**Your task**
The full listing should be written out verbatim, and its images should be dropped.
··· Records to use ···
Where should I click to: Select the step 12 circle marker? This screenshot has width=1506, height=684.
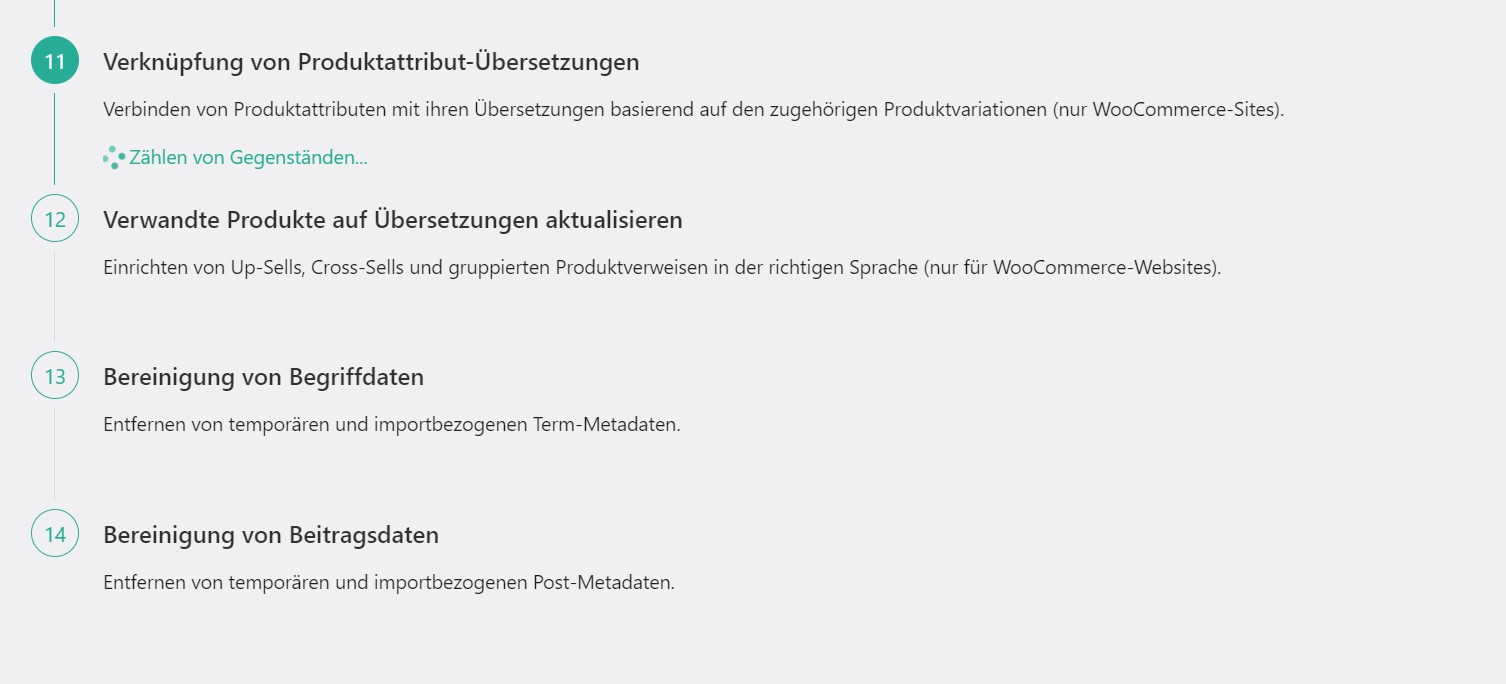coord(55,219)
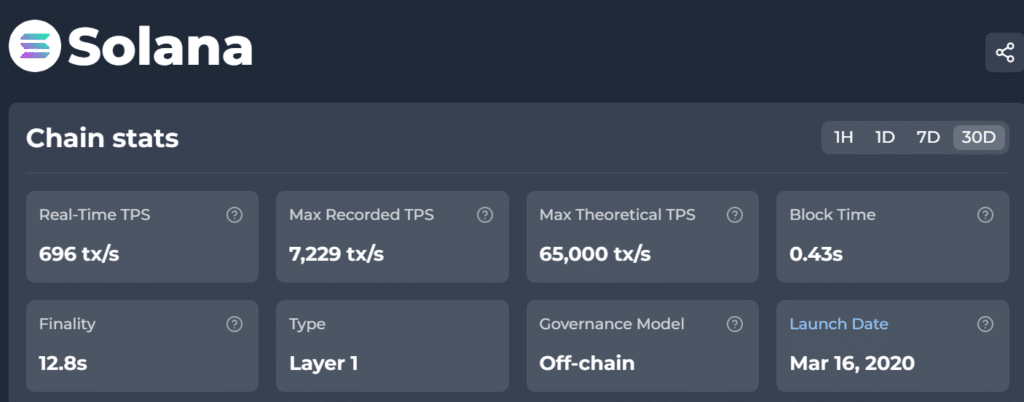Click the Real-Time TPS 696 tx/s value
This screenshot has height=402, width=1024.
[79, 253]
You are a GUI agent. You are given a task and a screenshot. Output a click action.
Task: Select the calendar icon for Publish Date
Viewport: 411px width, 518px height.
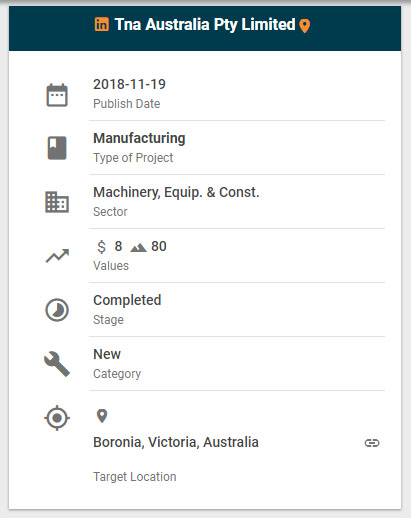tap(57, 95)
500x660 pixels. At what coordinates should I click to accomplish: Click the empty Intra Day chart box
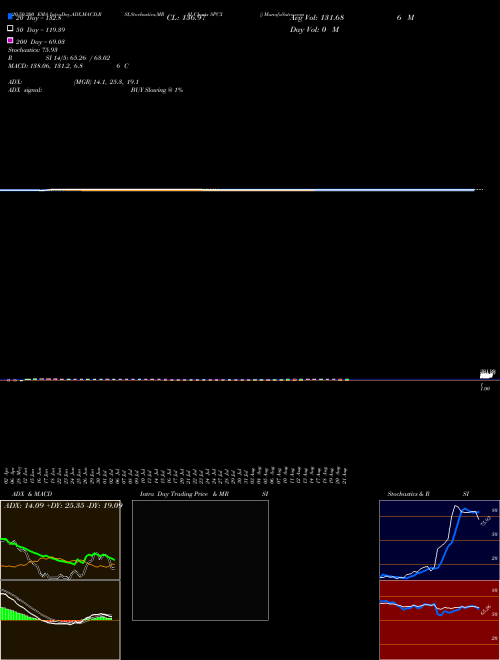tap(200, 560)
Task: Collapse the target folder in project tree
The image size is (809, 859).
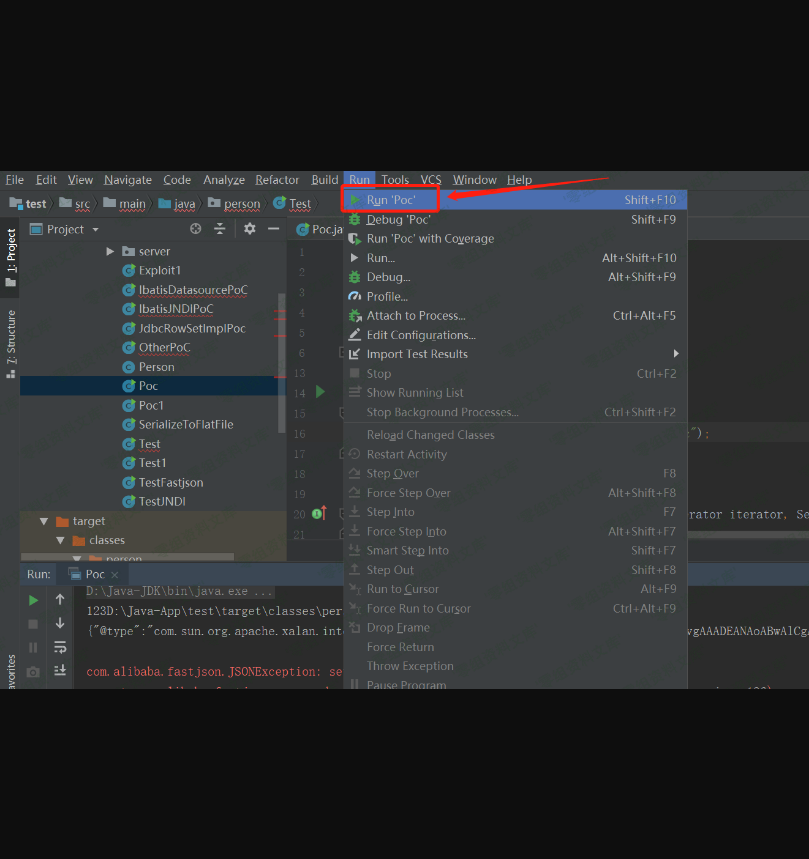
···
**Output of the exercise**
Where should I click to: Select the step 12 circle marker? This screenshot has width=1506, height=684.
coord(55,219)
Click the Real-Time TPS 696 tx/s value
This screenshot has height=402, width=1024.
[79, 253]
You are a GUI agent. You are given a task and a screenshot. Output a click action.
Task: Select the calendar icon for Publish Date
Viewport: 411px width, 518px height.
tap(57, 95)
500x660 pixels. At what coordinates should I click to accomplish: Click the empty Intra Day chart box
tap(200, 560)
Task: Collapse the target folder in project tree
The image size is (809, 859).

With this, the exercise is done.